GNN学习笔记

GNN从入门到精通课程笔记

2.2 LINE (PaperReading)

  • LINE: Large-scale Information Network Embedding (WWW ‘15)
  • Abstract
    • The method optimizes a carefully designed objective function that preserves both the local and global network structures.
    • An edge-sampling algorithm is proposed that addresses the limitation of the classical stochastic gradient descent and improves both the effectiveness and the efficiency of the inference.
    • (Practically, DeepWalk only applies to unweighted networks)
  • Introduction
    • The local structures are represented by the observed links in the networks, which capture the first-order proximity between the vertices.

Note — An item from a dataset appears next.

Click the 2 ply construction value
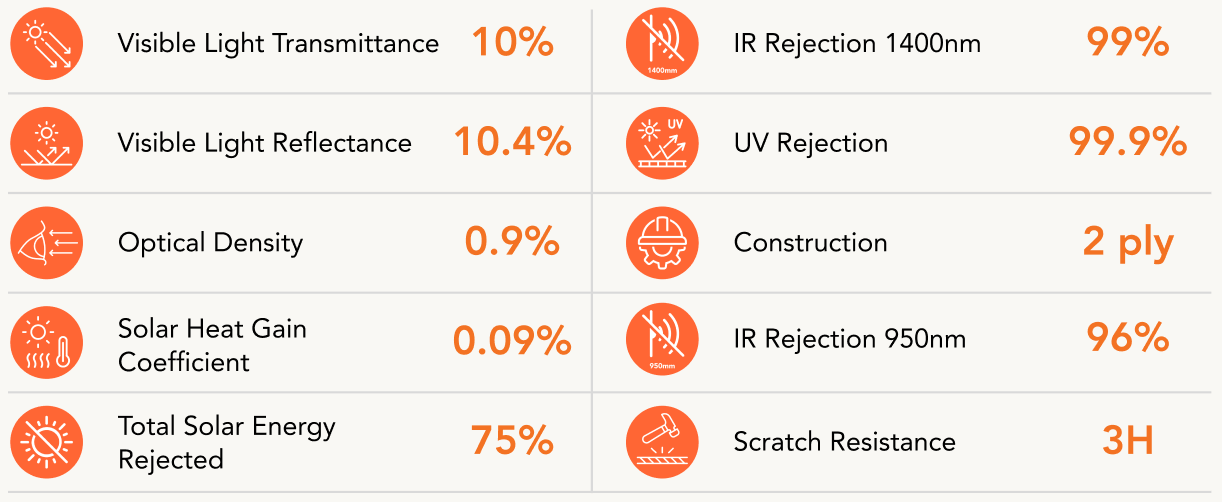The image size is (1222, 502). coord(1128,243)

    • As a complement, we explore the second-order proximity between the vertices, which is not determined through the observed tie strength but through the shared neighborhood structures of the vertices.

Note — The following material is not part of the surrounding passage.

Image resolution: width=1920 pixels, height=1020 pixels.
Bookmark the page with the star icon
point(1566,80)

      • Nodes with shared neighbors are likely to be similar.
    • The edge-sampling method, which improves both the effectiveness and efficiency of the inference.
  • Problem definition
    • First-order Proximity: For each pair of vertices linked by an edge (u, v), the weight on that edge, w_{uv}, indicates the first-order proximity between u and v. If no edge is observed between u and v, their first-order proximity is 0.
    • The second-order proximity between a pair of vertices (u, v) in a network is the similarity between their neighborhood network structures. let p_u = (w_{u,1}, . . . , w_{u,|V |}) denote the first-order proximity of u with all the other vertices, then the second-order proximity between u and v is determined by the similarity between p_u and p_v. If no vertex is linked from/to both u and v, the second-order proximity between u and v is 0.
  • Method
    • Model Description
      • 通过优化两个节点的之间某个特征(embedding之间的某个计算公式)和其经验概率(node之间的某个计算公式)的KL散度,使其和经验概率的距离不断接近,来优化node embedding.
      • First-order proximity
        first-order
        • embedding特征:joint probability
        • 节点的特征:边的权重占图中所有边总权重的比例
      • Second-order Proximity
        second-order
        • embedding的特征:context, conditional distribution
        • 节点的特征:边的权重/该节点的出度
      • Concatenate the embeddings of first-order proximity and second-order proximity.
    • Model Optimization
      • Negative sampling
      • Asynchronous stochastic gradient algorithm (ASGD)
      • Edge Sampling: The alias table method
    • Discussion
      • Low-degree vertices: Add higher-order neighbors
      • New vertices
        • 问题:之前节点的embedding还是需要重新计算?